The Zero to GBMs course focuses on supervised machine learning, decision trees, and gradient boosting using Python and its ecosystem of ML libraries: scikit-learn, XGBoost, and LightGBM.

For this course project I have selected the Instacart Market Basket Analysis, a Kaggle.com competition, to perform data cleaning & feature engineering as well as training, comparing & tuning machine learning models to create a recommendation system to predict future behavior of users based on the provided data.

Acknowledgements

The dataset was provided by Instacart and its data was downloaded from Kaggle's data bank.

1. Business Problem

This dataset comes from a competition hosted by Instacart on Kaggle. Instacart is a company that operates a grocery delivery and pick-up service. It allows customers to order groceries from multiple retailers and the shopping is done by a personal shopper. The service has a recommendation feature that suggests to the users some items that they may buy again when making a new order.

In this competition, Instacart challenged the Kaggle community to use the provided anonymized data on customer orders over time to predict which previously purchased products will be in a user's next order.

Recommendation systems are now frequently used by online businesses. They use these systems to improve shopping potential and increase user interaction, allowing them to maximize their return on investment (ROI) based on the information gathered from customers' purchases and preferences. The knowledge-based Recommender System used by Instacart is an essential tool for those purposes by individually presenting more relevant products to each user.

1.1 Dataset Content

The dataset contains about 3.4 million grocery orders from 200 thousand Instacart users. The data is distributed among 6 csv files and a submission sample:

aisles
departments
orders
order_products__prior
order_products__train
products
sample_submission

Each order is evaluated as prior, train, or test. Prior orders are the past behavior of the users while train and test orders represent the future behavior that we need to predict.

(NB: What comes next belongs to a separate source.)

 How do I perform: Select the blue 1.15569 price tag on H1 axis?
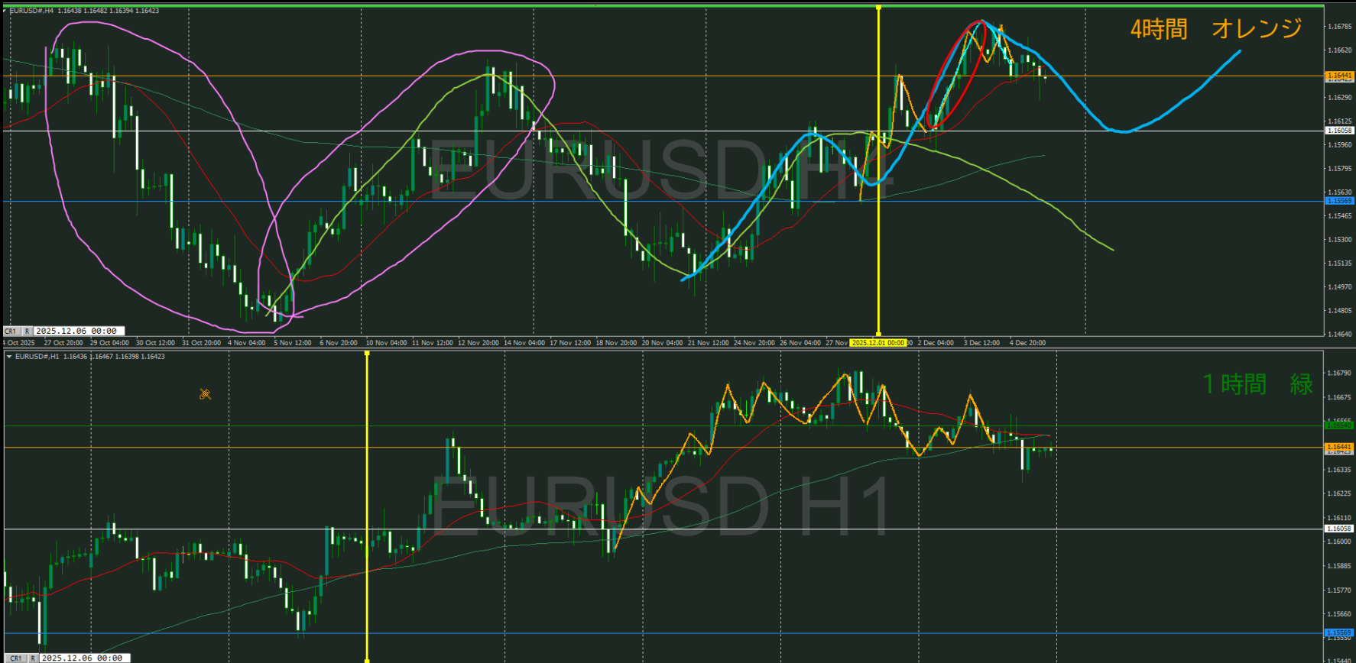(x=1338, y=632)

Each user is divided between the train and test groups, and all of them have information on the different products purchased in all of their prior orders.

For the train category, the reordered products are already described, and we will use those to train a classification model to predict the products of the orders from the test category that are going to be reordered.

1.2. Solution Strategy

My strategy to solve this challenge was:

Step 01. Obtain and unpack the data from the source.

Step 02. Data Description and Filtering.

Step 03. Exploratory Data Analysis.

Step 04. Feature Engeneering.

Step 05. Data Preparation.

Step 06. Feature Selection.

Step 07. Machine Learning Modelling: XGBoost & LightGBM.

Step 08. Parameter Tunning.

Step 09. Evaluate Models Performance.

Importing packages and downloading data

!pip install numpy pandas matplotlib seaborn --quiet
!pip install jovian opendatasets xgboost graphviz lightgbm scikit-learn xgboost lightgbm tabulate --upgrade --quiet

# Jovian commit essentials
import jovian
jovian.set_project('course-project-machine-learning-local')

# Data analysis 
import pandas as pd
pd.options.mode.chained_assignment = None 
import numpy as np

# ML models
import xgboost as xgb
from xgboost import plot_tree
from xgboost import plot_importance
import lightgbm as lgb

# Models performance evaluation
from sklearn.metrics import f1_score
from sklearn.model_selection import train_test_split
from sklearn import metrics

# File saving
import joblib

# Plotting
import matplotlib.pyplot as plt
from matplotlib.pylab import rcParams
%matplotlib inline
import seaborn as sns
color = sns.color_palette()

# Miscellaneous
import warnings
from tabulate import tabulate
import gc